Wij zien de offeranden onmiddellijk na de val als de enige welgevallige wijze om God te aanbidden. Waar kunnen wij haar instelling beter plaatsen dan na de val in het paradijs? Want waarom maakte de Heere God anders „rokken van vellen” om onze eerste ouders mee te bekleden? Alleen om hun de noodzakelijkheid en de natuur van een bekleding van Zijn toorn door de gerechtigheid van Zijn dierbare Zoon aan te tonen! Daar het dierlijk voedsel tot na de vloed verboden was, waarvoor werden dan de dieren anders dan ter offeranden gedood?

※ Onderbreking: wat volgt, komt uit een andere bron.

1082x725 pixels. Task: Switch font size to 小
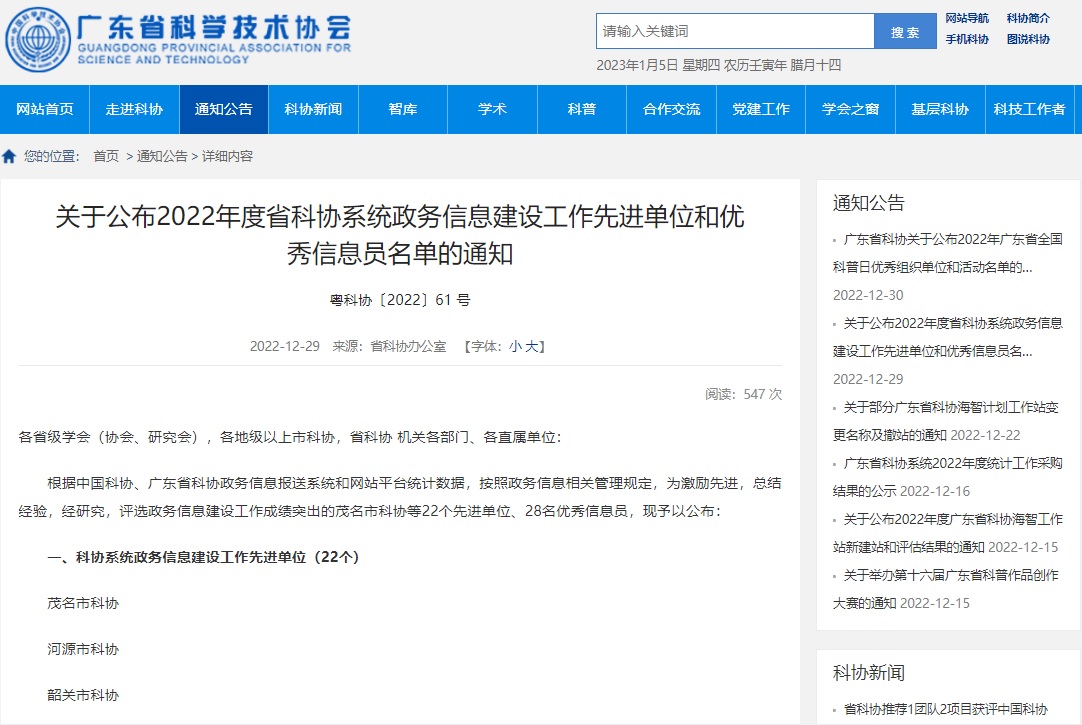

Wij zien daarom Abel offeranden offeren, toen hij de eerstelingen van zijn kudde en van het vet ervan bracht, het vet, dat het gedeelte van het offer uitmaakt, dat altijd op het altaar verbrand werd. Dat dit offer van Abel niet alleen een offer der dankbaarheid, maar een werkelijk slachtofferande was, blijkt duidelijk uit de woorden van de apostel: „door het geloof heeft Abel een meerdere offerande Gode geofferd dan Kaïn” (Hebreeën 11:4). Wij behoeven niet erbij stil te staan om de offeranden op te sommen die door Noach (Genesis 8:20), door Abraham (Genesis 15:9, 10; 22:13) en door Jakob (Genesis 31:54; 46:1), opgeofferd werden.